Von Philip Hell, Christian Eckl · 23. November 2024 um 11:00

Es ist ein echte Posse: Nach rund einem Jahr und viel Hin und Her hat die Stadt am Freitag sechs bunte Stühle beim Luxusklo am Regensburger Schwanenplatz installiert. Die beiden MZ-Autoren Christian Eckl und Philip Hell haben dazu unterschiedliche Meinungen.

Zwischen den Stühlen: Ein Kommentar von Christian Eckl

Niemand kann es allen Recht machen.
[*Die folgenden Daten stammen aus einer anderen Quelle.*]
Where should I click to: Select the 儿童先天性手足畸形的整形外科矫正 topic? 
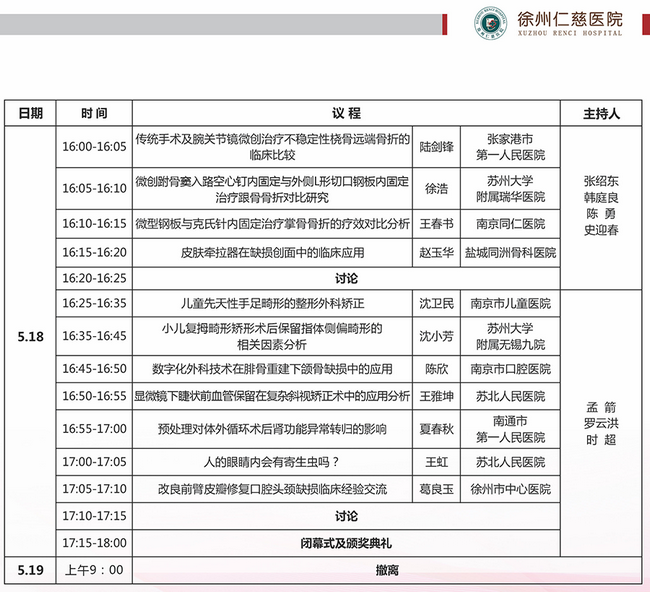[x=273, y=302]
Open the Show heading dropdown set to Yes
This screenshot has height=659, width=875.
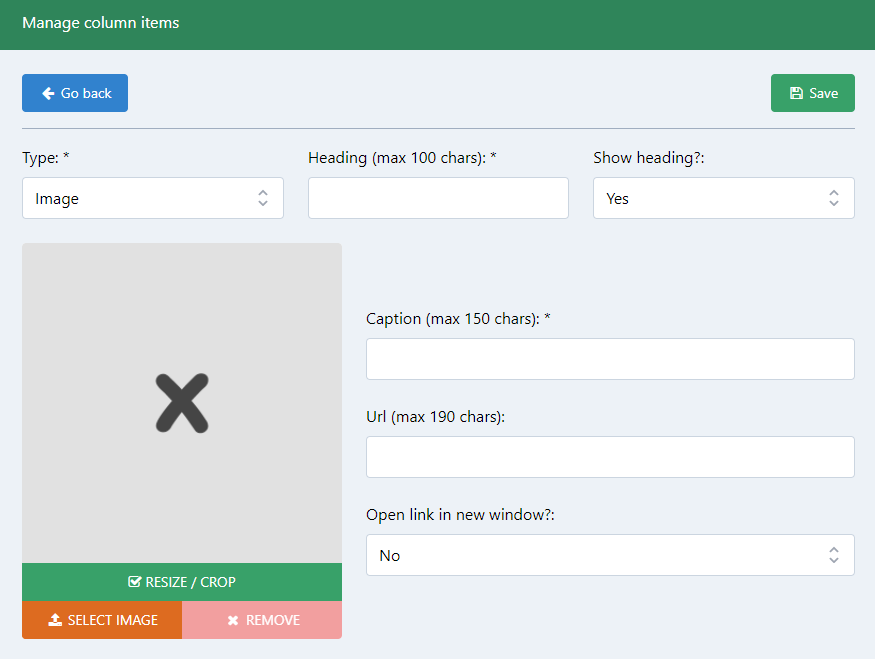coord(723,198)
Die Farce um die Bank am Schwanenplatz sorgte für Gelächter. Doch klar ist auch, wenn alle Bänke in der Stadt von Obdachlosen belegt sind, würde das genauso für Aufregung sorgen. Die Stadt, die sich um Obdachlose übrigens kümmern muss und dies auch tut, sitzt also zwischen allen Stühlen. Der Preis ist hoch, auch das stimmt. Aber klar ist doch auch, es muss Sitzgelegenheiten geben etwa für Senioren, ohne dass die sich gleich einen Kaffee für vier Euro kaufen müssen.
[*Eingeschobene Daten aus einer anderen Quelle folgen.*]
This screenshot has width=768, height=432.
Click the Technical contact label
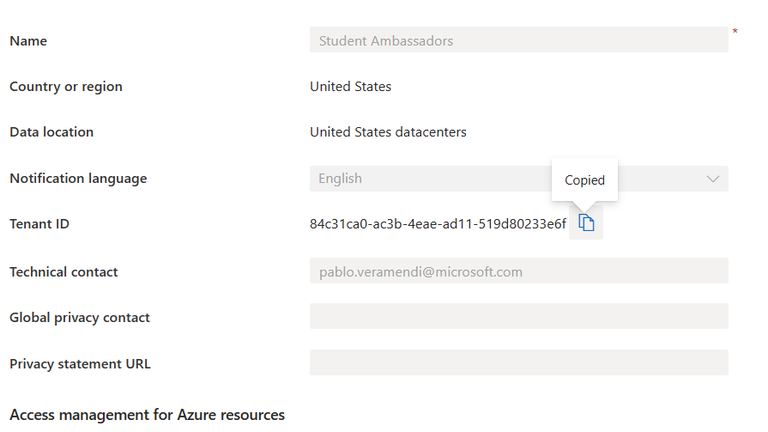pos(63,272)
Windige Sitzlein: Ein Kommentar von Philip Hell

Das hätte der Mitternachtsbauhof schneller hinbekommen: Die Stadt hat über ein Jahr gebraucht, um endlich wieder Sitzgelegenheiten am Luxusklo zu installieren. Herausgekommen sind acht windige Sitzlein für stolze 8000 Euro. Es scheint, als hätten die Behörden um alles in der Welt keine Sitzbank aufstellen wollen. Wer glaubt denn im Ernst, mit diesen Stühlen ein angebliches Obdachlosen-„Problem“ zu lösen? Wer am Schwanenplatz nächtigen möchte, kann das immer noch tun – auch ohne Bank.